During M. hassiacum growth in nitrogen-restricted medium, 3 mL aliquots were collected at different sampling points, centrifuged (13500 rpm, 5 min, 4°C) and the pellets stored at −80° C. To maximize cells lysis, an initial step of 5 cycles of 30 seconds each using MagNA Lyser Green Beads (Roche) at 4000 rpm was introduced in the RNA isolation kit (NZYTech) protocol. On-column DNase treatment was optimized using the RapidOut DNA Removal Kit (Thermo Scientific) with a 90 min incubation. RNA integrity was verified on agarose gel and concentration and purity were determined with a Nanodrop ND-1000 spectrophotometer.
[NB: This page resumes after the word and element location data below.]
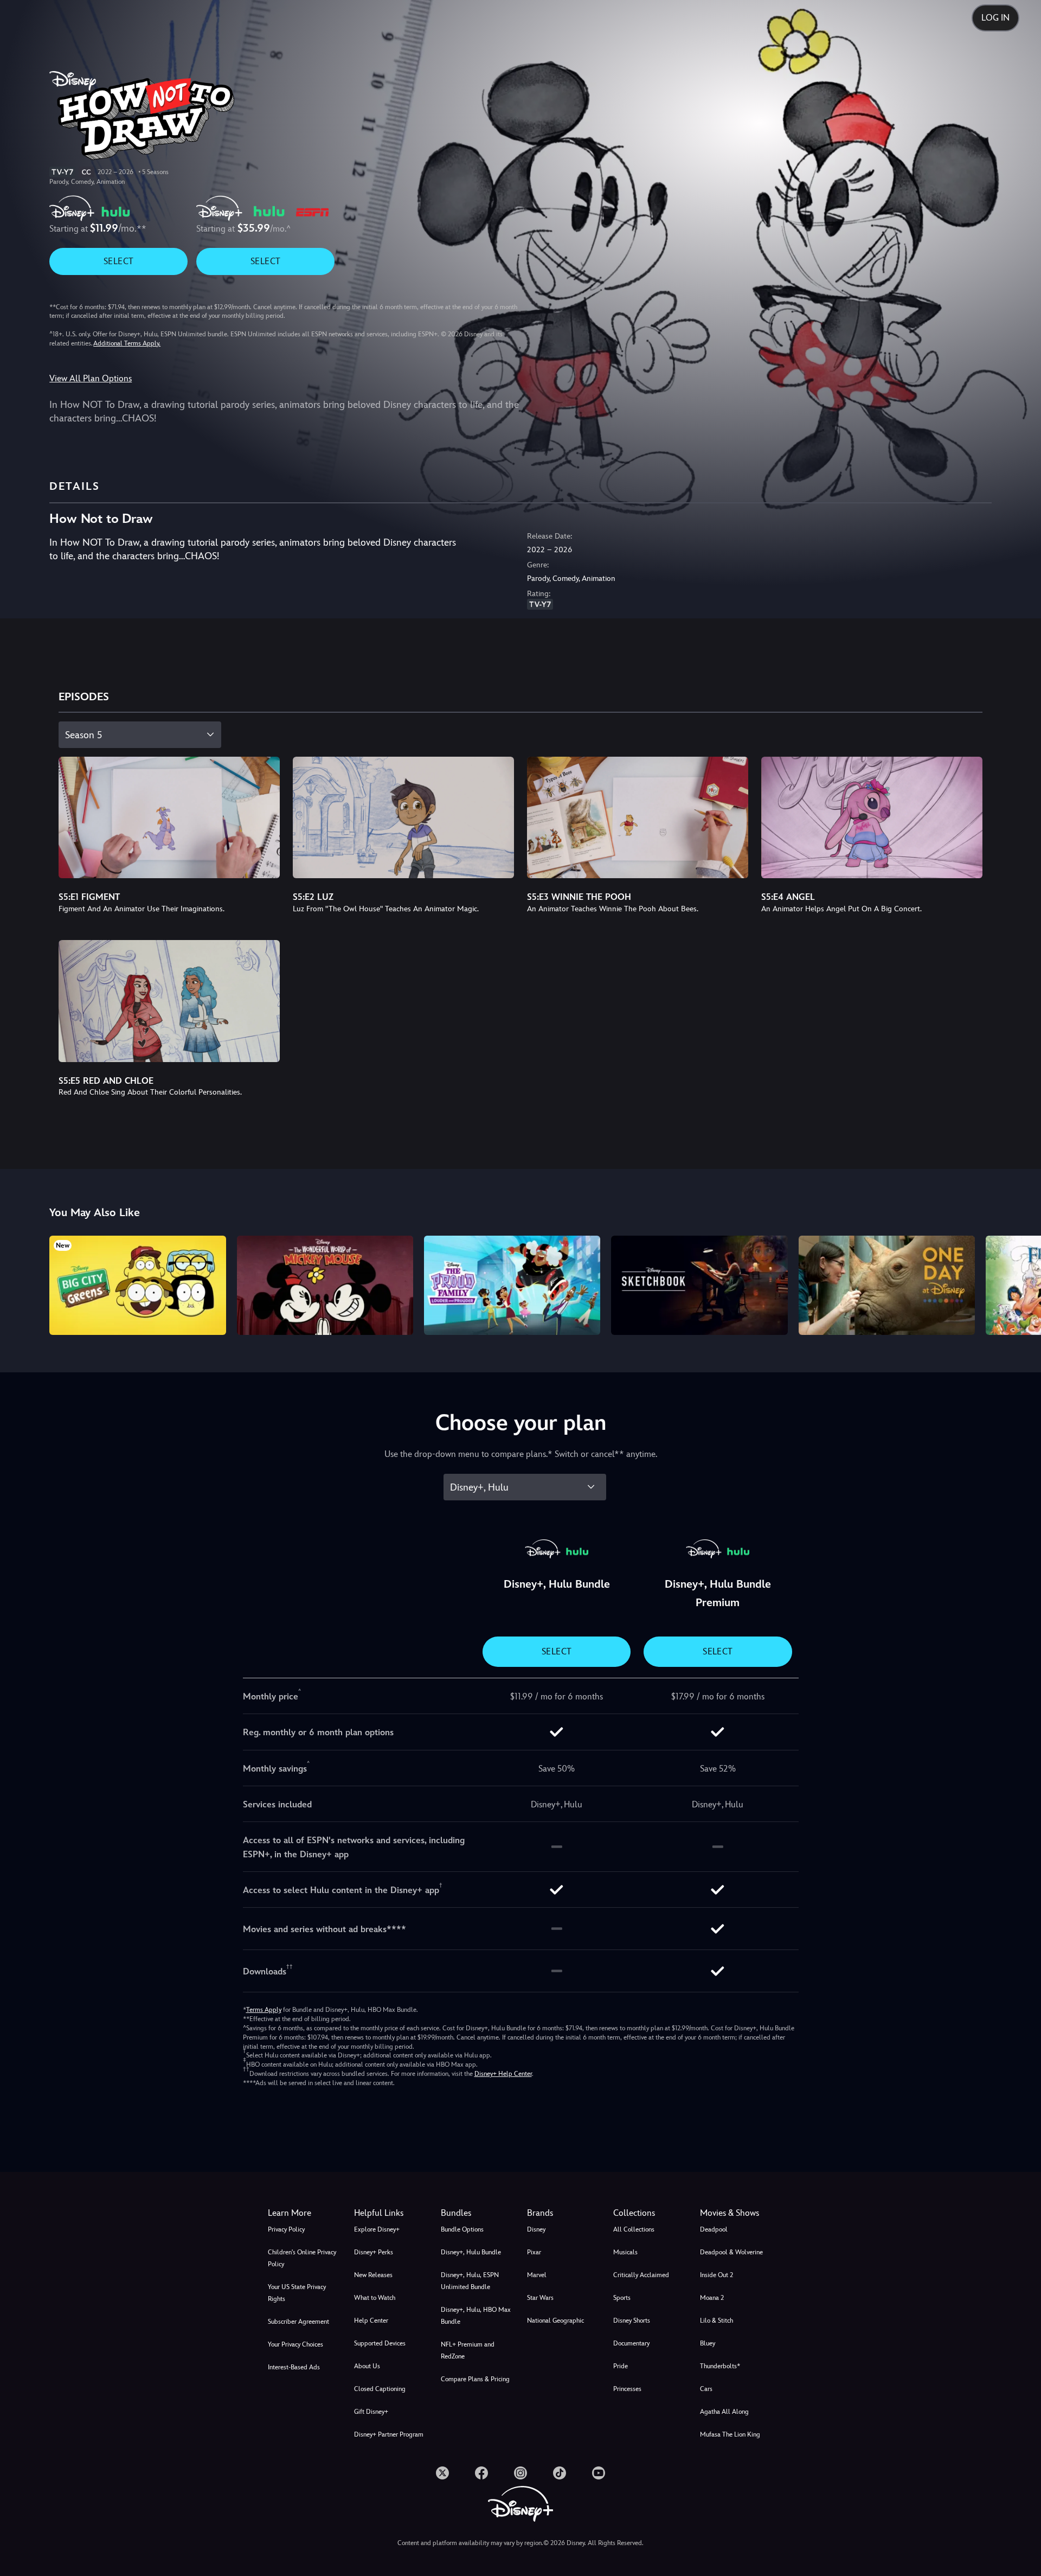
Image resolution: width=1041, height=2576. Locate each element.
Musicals (625, 2252)
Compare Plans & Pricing (475, 2379)
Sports (622, 2298)
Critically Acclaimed (641, 2275)
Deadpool (714, 2229)
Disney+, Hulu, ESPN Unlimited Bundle (470, 2281)
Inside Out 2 (716, 2275)
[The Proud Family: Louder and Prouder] (512, 1285)
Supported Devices (380, 2343)
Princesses (627, 2389)
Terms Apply (263, 2010)
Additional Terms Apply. (126, 343)
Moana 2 (712, 2298)
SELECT (118, 261)
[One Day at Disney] (887, 1285)
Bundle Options (462, 2229)
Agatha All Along (724, 2411)
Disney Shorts (631, 2320)
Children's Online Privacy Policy (302, 2258)
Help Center (371, 2320)
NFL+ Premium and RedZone (467, 2350)
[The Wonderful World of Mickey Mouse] (325, 1285)
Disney (536, 2229)
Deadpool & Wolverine (731, 2252)
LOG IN (995, 17)
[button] (390, 2213)
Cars (706, 2389)
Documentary (631, 2343)
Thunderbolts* (720, 2366)
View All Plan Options (90, 378)
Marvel (537, 2275)
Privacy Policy (286, 2229)
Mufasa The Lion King (730, 2434)
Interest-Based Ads (294, 2367)
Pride (620, 2366)
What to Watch (374, 2298)
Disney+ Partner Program (388, 2434)
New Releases (373, 2275)
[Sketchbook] (699, 1285)
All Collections (633, 2229)
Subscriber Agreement (298, 2321)
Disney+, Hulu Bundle (471, 2252)
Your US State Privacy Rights (297, 2293)
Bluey (707, 2343)
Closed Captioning (380, 2389)
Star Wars (540, 2298)
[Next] (1020, 1283)
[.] (442, 2472)
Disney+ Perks (373, 2252)
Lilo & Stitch (716, 2320)
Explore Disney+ (377, 2229)
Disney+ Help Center (503, 2074)
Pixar (534, 2252)
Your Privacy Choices (295, 2344)
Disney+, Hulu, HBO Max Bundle (476, 2315)
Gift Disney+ (371, 2411)
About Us (367, 2366)
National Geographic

Reverse transcription quantitative real-time PCR (RT-qPCR)

Primers 5′-GCAAGGGATTTCGATGTGCT and 5′-ATCAGCCCGTACTTCAGGTC for the target ggH gene were designed using Primer 3 software®. The rpoB gene was used as reference for normalization control and the primer sequences were 5′-GACGACATCGACCACTTCGG and 5′-GGGGTCTCGATCGGGCACAT54. RNA samples were normalized to 10 ng/μL that were synthesized into first strand cDNA using iScript Select cDNA synthesis kit (BioRad Laboratories). For each sample 500 nM of reverse primer was used in a 20 μL reaction. The efficiency of each pair of primers was tested using the resulting cDNA diluted in 5 series of 5-fold dilutions (starting from 20 ng/μL). Standard curves were constructed and the slope was used to calculate primers efficiency.
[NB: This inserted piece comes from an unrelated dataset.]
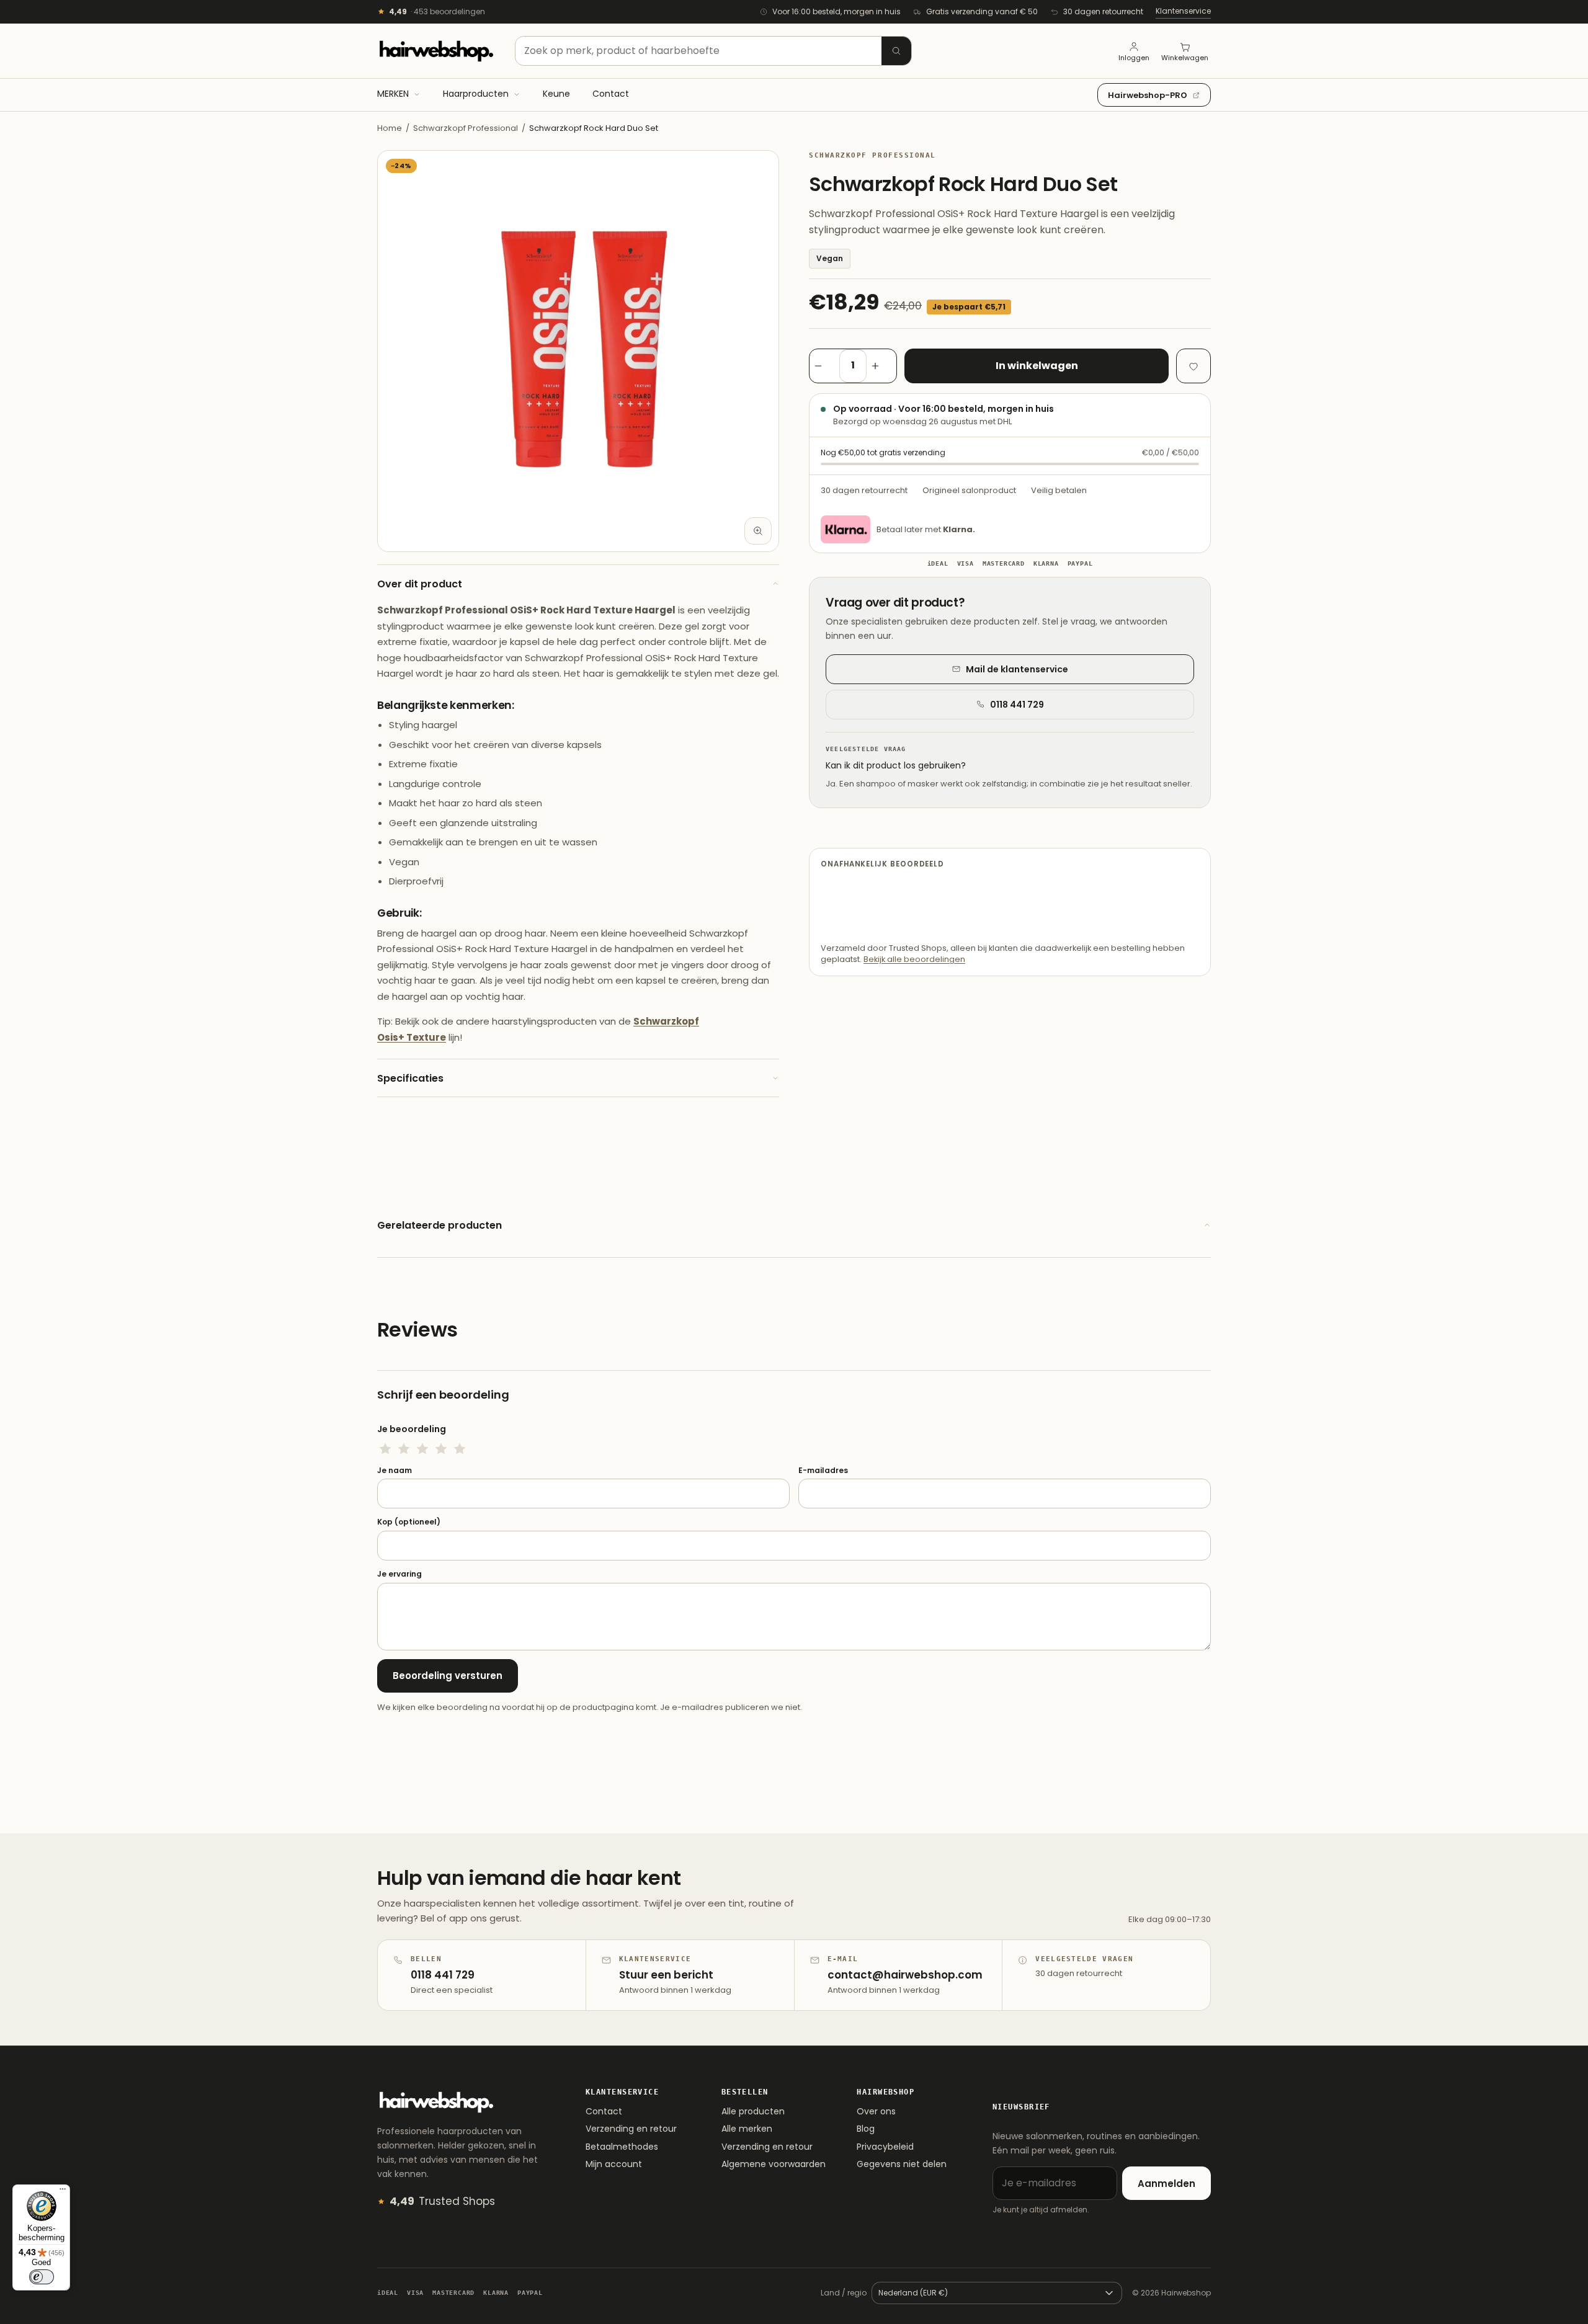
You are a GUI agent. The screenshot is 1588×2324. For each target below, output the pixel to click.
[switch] (41, 2276)
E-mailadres (823, 1471)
The expression of ggH was determined by RT-qPCR on a Bio-Rad CFX96™ Real-time PCR system. A reaction mix was prepared in triplicate using 5 μL of cDNA and 500 nM of each forward and reverse primer in a total volume of 20 μL following the protocol for the SsoFast™ Evagreen® Supermix kit (BioRad Laboratories). The amplification reaction conditions included an initial denaturation at 95°C for 30 s followed by 50 cycles (95°C for 5 s and 69°C for 10 s) and melting curve analysis (65–95°C with plate readings every 0.5°C) to confirm amplification specificity. The expected sizes of 365 bp for rpoB and 167 bp for ggH, were verified on a 1.5% agarose gel. To check for primer and genomic DNA contamination controls were included: NTC (No Template Control) and No-RT (No Reverse Transciptase).
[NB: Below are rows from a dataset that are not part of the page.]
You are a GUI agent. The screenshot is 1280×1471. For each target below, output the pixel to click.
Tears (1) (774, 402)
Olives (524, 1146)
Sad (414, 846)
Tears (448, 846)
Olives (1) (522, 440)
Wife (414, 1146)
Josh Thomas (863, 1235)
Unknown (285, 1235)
The relative expression of ggH was analyzed with the Livak method in which the relation between the Ct values of the target and reference gene was considered. The values of the relative expression of ggH were calculated using the formula 2−ΔΔCt35. In this study the ΔCt was calculated as the difference between the Ct value with the ggH primers and the Ct value with the rpoB primers. The ΔΔCt was obtained from the difference between the ΔCt value of the nitrogen-shocked cells and the ΔCt value of the cells grown without the nitrogen shock.